5. Async Long-Running Operations (202 Accepted)

Problem. Generating a report takes 30 seconds. You can't hold an HTTP connection that long — load balancers kill it, clients time out.

Solution. Return 202 Accepted immediately with a Location header pointing to a status resource. The client polls (or subscribes to a webhook) until the job completes.

HTTP contract

POST /v1/reports HTTP/1.1
Content-Type: application/json

{ "type": "sales", "startDate": "2026-01-01", "endDate": "2026-03-31" }
HTTP/1.1 202 Accepted
Location:    /v1/jobs/job_01HTZ9K5M8N9P0Q1R2S3T4V5W6
Retry-After: 5

{
  "id":        "job_01HTZ9K5M8N9P0Q1R2S3T4V5W6",
  "status":    "queued",
  "createdAt": "2026-04-15T10:30:00Z"
}
GET /v1/jobs/job_01HTZ9K5M8N9P0Q1R2S3T4V5W6 HTTP/1.1

HTTP/1.1 200 OK
{
  "id":         "job_01HTZ9K5M8N9P0Q1R2S3T4V5W6",
  "status":     "completed",
  "createdAt":  "2026-04-15T10:30:00Z",
  "completedAt":"2026-04-15T10:30:32Z",
  "result":     { "reportUrl": "https://cdn.example.com/reports/xyz.csv" }
}

Job states: queuedrunningcompleted | failed | cancelled.

On failed, embed a ProblemDetails object in the job body under error so the client gets structured failure info without a separate endpoint.
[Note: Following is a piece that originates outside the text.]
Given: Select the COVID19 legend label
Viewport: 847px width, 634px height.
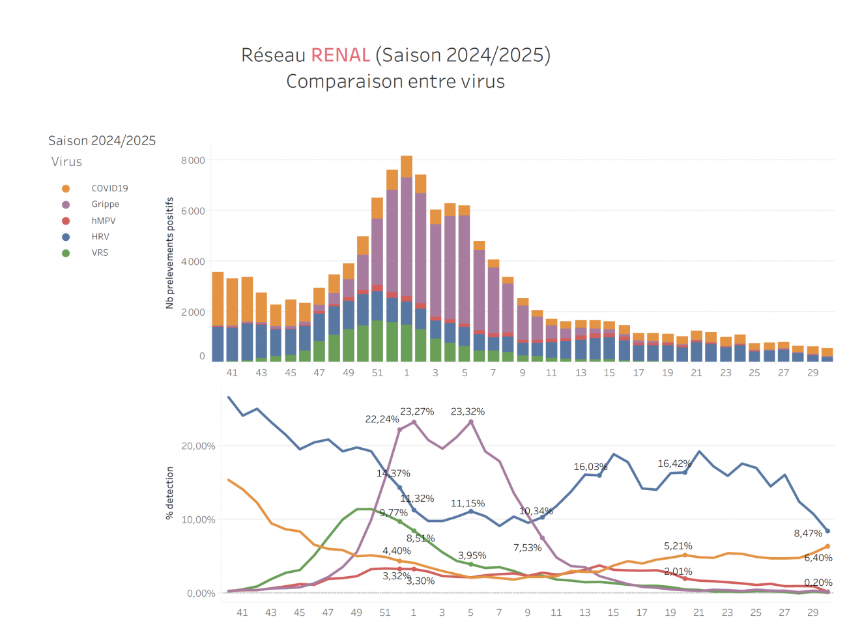Looking at the screenshot, I should tap(109, 189).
Webhook option: let the client register a callback URL on the job creation ("callbackUrl": "https://...") and deliver a webhook when the job terminates, following the signing pattern above. Saves polling and is what mature APIs offer as the default.


Applying this in OpenAPI

The starter template openapi-3.1-starter.yaml already demonstrates four of these patterns on the /users endpoints:

Pattern Where in the template
Idempotency keys POST /usersIdempotencyKeyHeader parameter
Rate limit headers GET /users responses → X-RateLimit-* header refs
ETag + If-Match GET + PATCH /users/{userId}ETag header, If-Match param, 412 response
Problem Details errors All 4xx/5xx responses use application/problem+json

Copy the relevant parameters, headers, and responses blocks into your own spec.